WHAT IS REQUIRED: Starting with the line that contains "You are a GUI" and ending with the last line of the listing, print each line exactly. Pictures stay out.

EXTRACTED DATA:
-- Opening Marker --
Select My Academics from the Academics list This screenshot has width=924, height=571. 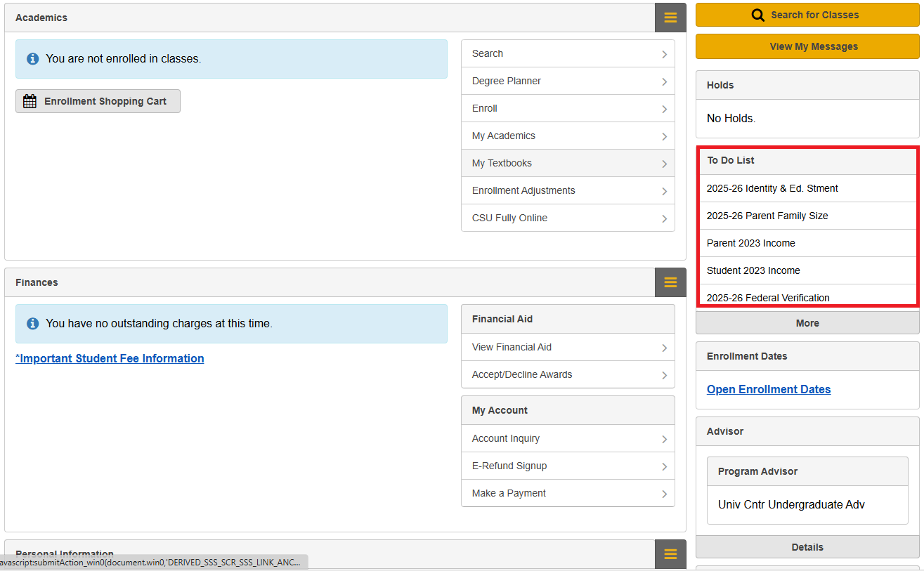503,136
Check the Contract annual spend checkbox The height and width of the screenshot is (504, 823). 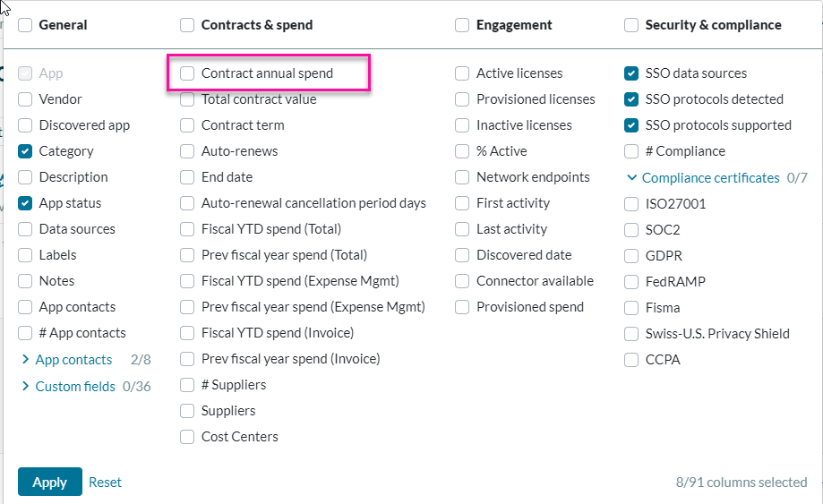[x=187, y=73]
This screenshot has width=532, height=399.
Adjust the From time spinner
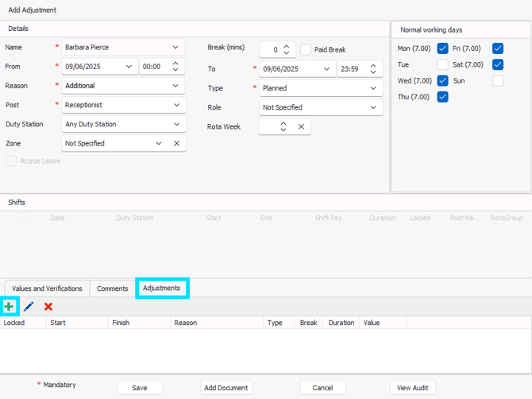click(x=176, y=67)
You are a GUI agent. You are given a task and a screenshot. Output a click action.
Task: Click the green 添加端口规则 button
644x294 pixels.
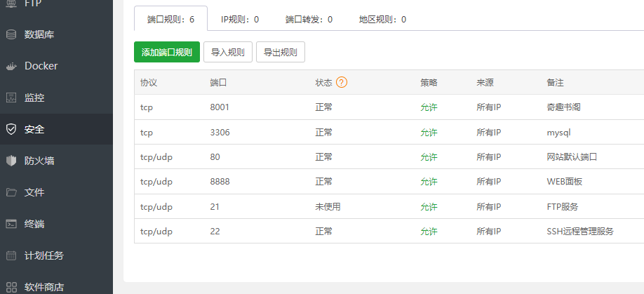coord(167,52)
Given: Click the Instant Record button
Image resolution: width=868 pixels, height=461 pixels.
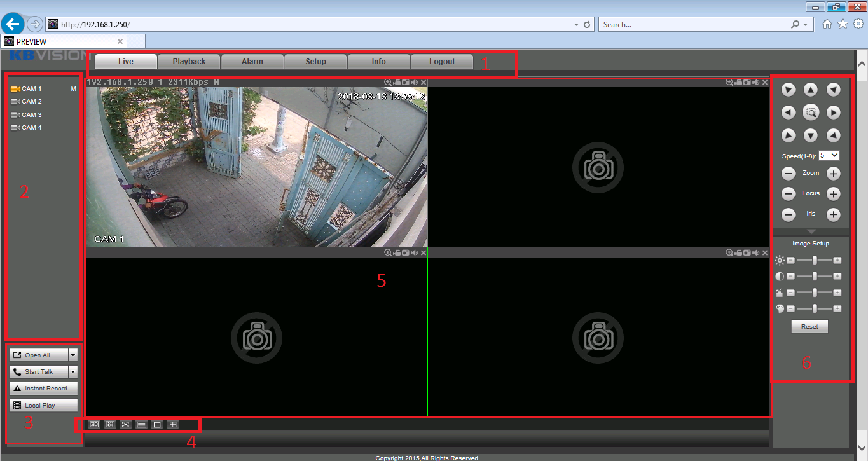Looking at the screenshot, I should [x=44, y=388].
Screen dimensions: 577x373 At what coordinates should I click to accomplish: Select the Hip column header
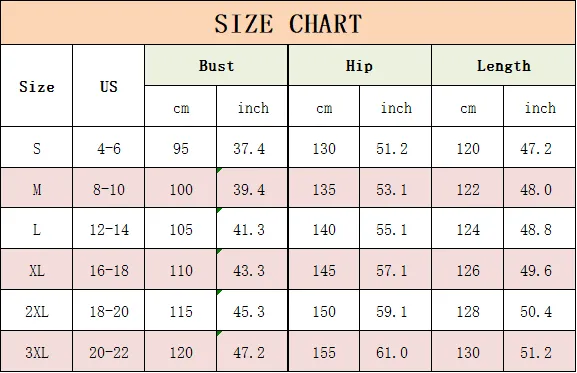click(360, 65)
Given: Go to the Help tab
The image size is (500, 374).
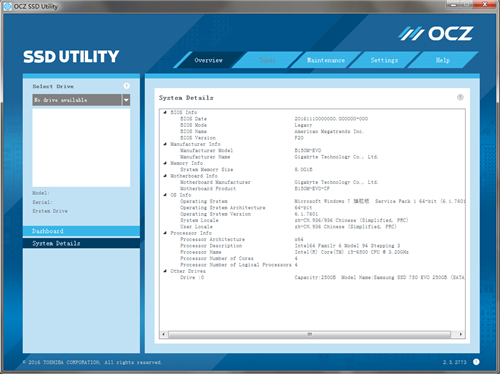Looking at the screenshot, I should (443, 60).
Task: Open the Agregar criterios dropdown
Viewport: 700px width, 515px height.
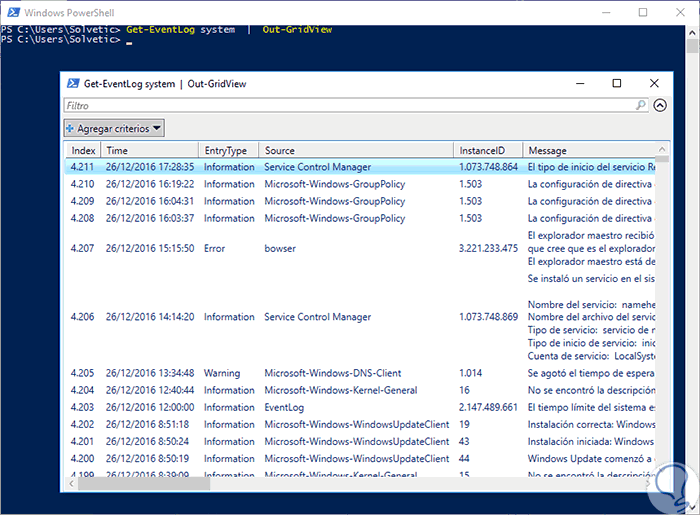Action: click(113, 128)
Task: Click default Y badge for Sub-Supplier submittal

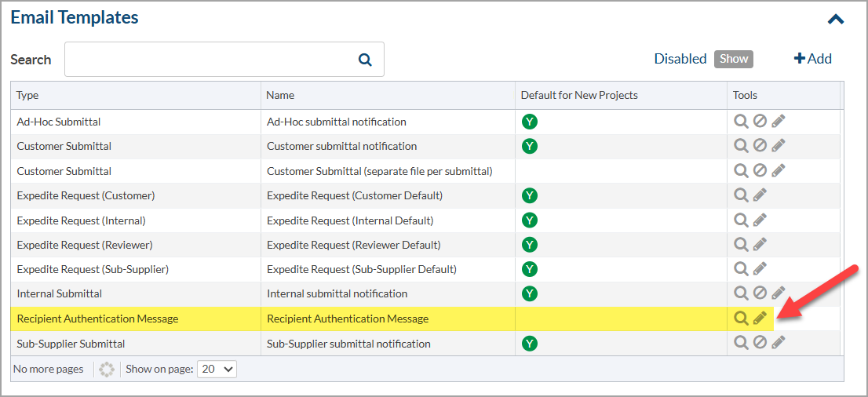Action: tap(530, 343)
-- Closing Marker --
EXERCISE SOLUTION:
You are a GUI agent. You are given a task and a screenshot. Output a click action.
Task: Click the green 添加端口规则 button
644x294 pixels.
coord(167,52)
Given: Click the Instant Record button
Image resolution: width=868 pixels, height=461 pixels.
Looking at the screenshot, I should [x=44, y=388].
Screen dimensions: 577x373 At what coordinates should I click to accomplish: Select the Hip column header
click(360, 65)
Given: Go to the Help tab
The image size is (500, 374).
Looking at the screenshot, I should (443, 60).
Task: Open the Agregar criterios dropdown
Viewport: 700px width, 515px height.
Action: click(113, 128)
Task: Click default Y badge for Sub-Supplier submittal

Action: tap(530, 343)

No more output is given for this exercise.